Given problem A ▸ Retype the passage on Rust ownership below, starting at the words "Example: malloc() and" and ending at the words "during program execution.".

Document section ▸
▶

Ownership is the core feature that makes Rust memory-safe without a garbage collector.

  • It is not just a memory rule.
  • It is the foundation of Rust’s design.

Memory Management Landscape

C / C++

  • No garbage collector
  • Very fast and predictable
  • Developers must manually free memory
  • Risk of leaks, double free, dangling pointers

Example: malloc() and free()

Python, Java, Go

  • Use a garbage collector
  • Memory automatically reclaimed
  • Easier developer experience
  • Runtime overhead and unpredictability

Garbage Collector runs during program execution.

Rust

  • Combines C-like performance with automatic memory safety
  • Uses compile-time ownership rules instead of a garbage collector
  • Determines at compile time where values are dropped
  • Enforces strict coding rules through the borrow checker

Rust Ownership System

  • Every value in Rust has an owner.

◀

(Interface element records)
▶

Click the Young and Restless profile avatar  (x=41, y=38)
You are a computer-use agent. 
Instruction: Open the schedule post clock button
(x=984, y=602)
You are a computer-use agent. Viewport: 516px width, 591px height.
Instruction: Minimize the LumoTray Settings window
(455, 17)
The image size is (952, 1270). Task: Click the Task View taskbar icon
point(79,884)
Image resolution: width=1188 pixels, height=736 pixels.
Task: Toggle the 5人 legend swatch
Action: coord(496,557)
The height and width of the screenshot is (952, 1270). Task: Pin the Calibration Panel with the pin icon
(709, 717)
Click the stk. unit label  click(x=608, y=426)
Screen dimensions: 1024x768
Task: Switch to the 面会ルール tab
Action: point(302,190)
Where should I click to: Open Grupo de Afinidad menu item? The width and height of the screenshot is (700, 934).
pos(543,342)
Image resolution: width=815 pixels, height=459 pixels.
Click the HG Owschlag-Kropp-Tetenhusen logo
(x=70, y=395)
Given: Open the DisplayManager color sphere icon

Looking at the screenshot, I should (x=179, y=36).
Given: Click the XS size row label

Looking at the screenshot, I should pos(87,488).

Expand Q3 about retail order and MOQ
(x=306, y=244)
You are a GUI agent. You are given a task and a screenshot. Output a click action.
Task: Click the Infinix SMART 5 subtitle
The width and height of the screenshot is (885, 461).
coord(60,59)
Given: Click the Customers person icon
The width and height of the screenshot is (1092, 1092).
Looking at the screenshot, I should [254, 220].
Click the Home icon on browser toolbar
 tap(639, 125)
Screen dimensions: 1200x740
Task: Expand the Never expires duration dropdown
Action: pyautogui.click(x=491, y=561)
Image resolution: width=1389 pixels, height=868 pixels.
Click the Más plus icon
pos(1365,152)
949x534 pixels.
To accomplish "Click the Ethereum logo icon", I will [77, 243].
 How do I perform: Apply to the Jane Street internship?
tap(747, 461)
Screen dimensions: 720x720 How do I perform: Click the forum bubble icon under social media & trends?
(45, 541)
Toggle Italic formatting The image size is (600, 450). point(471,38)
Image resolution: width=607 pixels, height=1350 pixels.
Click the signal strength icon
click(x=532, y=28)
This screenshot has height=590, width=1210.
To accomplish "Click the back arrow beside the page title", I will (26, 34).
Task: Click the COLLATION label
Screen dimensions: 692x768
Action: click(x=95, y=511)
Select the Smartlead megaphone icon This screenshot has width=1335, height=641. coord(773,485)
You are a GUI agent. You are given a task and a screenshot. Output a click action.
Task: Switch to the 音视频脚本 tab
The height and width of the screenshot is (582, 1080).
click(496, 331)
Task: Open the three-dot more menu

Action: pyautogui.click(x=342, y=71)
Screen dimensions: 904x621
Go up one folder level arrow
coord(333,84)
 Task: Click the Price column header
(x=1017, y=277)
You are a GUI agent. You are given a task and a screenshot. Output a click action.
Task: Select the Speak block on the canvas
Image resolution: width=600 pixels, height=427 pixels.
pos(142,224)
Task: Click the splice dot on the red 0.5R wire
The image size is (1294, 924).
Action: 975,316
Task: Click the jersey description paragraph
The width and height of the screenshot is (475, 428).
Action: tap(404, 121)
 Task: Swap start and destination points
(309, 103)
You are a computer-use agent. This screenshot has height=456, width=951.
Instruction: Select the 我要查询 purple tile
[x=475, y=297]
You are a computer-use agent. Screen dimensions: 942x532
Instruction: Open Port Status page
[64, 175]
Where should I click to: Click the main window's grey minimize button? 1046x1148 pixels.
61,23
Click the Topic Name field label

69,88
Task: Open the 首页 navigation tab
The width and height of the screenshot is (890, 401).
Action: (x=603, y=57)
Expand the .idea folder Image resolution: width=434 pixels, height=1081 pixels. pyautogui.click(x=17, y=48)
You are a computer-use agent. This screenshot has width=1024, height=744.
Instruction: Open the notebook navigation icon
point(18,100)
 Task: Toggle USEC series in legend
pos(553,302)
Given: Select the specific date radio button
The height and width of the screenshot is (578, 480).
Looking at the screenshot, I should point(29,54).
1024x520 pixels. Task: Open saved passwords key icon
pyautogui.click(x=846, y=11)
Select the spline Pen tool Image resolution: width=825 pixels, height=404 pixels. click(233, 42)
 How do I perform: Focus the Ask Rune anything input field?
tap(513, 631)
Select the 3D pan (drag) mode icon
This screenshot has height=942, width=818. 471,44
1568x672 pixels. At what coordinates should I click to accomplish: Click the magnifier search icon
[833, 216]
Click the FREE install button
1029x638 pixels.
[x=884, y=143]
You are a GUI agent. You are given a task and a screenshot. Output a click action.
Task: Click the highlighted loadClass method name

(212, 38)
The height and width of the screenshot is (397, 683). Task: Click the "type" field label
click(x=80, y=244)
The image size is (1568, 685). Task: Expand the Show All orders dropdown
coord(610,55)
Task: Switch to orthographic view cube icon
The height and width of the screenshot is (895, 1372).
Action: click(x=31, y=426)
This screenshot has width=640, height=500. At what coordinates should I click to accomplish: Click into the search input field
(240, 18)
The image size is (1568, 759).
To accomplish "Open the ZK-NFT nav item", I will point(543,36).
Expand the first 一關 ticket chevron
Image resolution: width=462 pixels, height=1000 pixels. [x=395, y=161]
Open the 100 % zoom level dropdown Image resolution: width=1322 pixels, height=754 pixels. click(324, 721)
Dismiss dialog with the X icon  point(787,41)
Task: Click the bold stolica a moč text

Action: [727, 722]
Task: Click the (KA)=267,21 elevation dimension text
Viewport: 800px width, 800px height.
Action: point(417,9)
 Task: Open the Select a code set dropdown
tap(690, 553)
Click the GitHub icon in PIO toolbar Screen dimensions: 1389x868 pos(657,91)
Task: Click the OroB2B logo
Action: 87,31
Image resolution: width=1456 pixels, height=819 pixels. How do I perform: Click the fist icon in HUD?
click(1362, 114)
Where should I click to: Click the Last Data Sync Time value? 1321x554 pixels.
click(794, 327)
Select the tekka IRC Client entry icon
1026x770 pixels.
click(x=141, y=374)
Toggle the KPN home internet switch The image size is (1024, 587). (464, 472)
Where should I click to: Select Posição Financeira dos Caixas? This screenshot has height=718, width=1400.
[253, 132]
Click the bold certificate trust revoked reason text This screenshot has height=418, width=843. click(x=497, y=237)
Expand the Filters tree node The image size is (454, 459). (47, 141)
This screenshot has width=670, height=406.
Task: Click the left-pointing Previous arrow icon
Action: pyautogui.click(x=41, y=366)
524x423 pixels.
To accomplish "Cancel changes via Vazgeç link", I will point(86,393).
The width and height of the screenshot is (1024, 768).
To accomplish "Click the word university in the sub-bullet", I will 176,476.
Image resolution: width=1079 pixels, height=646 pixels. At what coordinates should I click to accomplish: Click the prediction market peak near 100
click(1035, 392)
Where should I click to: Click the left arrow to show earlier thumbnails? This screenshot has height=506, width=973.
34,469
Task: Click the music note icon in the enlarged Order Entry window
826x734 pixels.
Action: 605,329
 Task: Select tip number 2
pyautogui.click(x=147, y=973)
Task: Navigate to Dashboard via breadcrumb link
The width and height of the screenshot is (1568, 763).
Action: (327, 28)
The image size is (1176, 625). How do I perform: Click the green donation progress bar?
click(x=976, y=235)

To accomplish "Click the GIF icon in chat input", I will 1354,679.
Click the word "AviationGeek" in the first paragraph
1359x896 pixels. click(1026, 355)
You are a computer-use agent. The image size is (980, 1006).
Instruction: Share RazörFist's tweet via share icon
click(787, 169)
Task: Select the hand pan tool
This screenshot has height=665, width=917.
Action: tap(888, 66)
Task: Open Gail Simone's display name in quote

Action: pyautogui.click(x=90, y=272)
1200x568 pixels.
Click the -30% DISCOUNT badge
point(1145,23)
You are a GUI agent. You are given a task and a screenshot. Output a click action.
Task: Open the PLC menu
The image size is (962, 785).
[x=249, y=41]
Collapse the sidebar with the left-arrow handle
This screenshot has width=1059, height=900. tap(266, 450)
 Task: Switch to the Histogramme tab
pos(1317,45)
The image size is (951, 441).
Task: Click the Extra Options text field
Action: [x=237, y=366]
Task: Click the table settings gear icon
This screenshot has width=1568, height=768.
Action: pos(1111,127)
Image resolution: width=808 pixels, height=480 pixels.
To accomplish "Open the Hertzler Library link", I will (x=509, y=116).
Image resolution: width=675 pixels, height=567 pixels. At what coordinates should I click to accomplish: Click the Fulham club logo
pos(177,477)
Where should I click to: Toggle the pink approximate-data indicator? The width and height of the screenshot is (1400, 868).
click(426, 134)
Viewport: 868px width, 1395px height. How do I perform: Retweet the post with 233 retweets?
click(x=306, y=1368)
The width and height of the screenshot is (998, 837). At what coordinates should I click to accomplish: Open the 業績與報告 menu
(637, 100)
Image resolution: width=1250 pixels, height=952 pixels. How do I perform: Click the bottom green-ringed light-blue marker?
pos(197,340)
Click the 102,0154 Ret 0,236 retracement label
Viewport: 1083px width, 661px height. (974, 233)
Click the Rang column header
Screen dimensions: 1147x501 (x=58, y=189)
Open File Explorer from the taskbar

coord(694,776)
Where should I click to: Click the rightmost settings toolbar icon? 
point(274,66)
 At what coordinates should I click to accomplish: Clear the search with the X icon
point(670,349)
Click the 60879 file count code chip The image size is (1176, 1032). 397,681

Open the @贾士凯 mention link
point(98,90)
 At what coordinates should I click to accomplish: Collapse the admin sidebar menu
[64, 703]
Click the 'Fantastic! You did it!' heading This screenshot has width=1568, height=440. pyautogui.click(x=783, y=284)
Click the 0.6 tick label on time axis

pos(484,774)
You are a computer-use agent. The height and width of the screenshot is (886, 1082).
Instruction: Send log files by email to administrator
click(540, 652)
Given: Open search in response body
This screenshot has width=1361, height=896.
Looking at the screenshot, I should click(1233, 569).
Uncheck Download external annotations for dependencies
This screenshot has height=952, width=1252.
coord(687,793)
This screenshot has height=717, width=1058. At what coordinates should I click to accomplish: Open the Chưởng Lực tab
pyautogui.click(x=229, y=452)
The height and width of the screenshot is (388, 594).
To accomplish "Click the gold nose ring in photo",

◀

Given problem B ▸ Put the lines of the records, from the line containing "Open the @贾士凯 mention link" through the end of the records, into a JSON list of strings with one string per line and blank lines left out.

Exercise output A ▸
Example: malloc() and free()

Python, Java, Go

  • Use a garbage collector
  • Memory automatically reclaimed
  • Easier developer experience
  • Runtime overhead and unpredictability

Garbage Collector runs during program execution.

Exercise output B ▸
[
  "Open the @贾士凯 mention link",
  "point(98,90)",
  " At what coordinates should I click to accomplish: Collapse the admin sidebar menu",
  "[64, 703]",
  "Click the 'Fantastic! You did it!' heading This screenshot has width=1568, height=440. pyautogui.click(x=783, y=284)",
  "Click the 0.6 tick label on time axis",
  "pos(484,774)",
  "You are a computer-use agent. The height and width of the screenshot is (886, 1082).",
  "Instruction: Send log files by email to administrator",
  "click(540, 652)",
  "Given: Open search in response body",
  "This screenshot has width=1361, height=896.",
  "Looking at the screenshot, I should click(1233, 569).",
  "Uncheck Download external annotations for dependencies",
  "This screenshot has height=952, width=1252.",
  "coord(687,793)",
  "This screenshot has height=717, width=1058. At what coordinates should I click to accomplish: Open the Chưởng Lực tab",
  "pyautogui.click(x=229, y=452)",
  "The height and width of the screenshot is (388, 594).",
  "To accomplish \"Click the gold nose ring in photo\","
]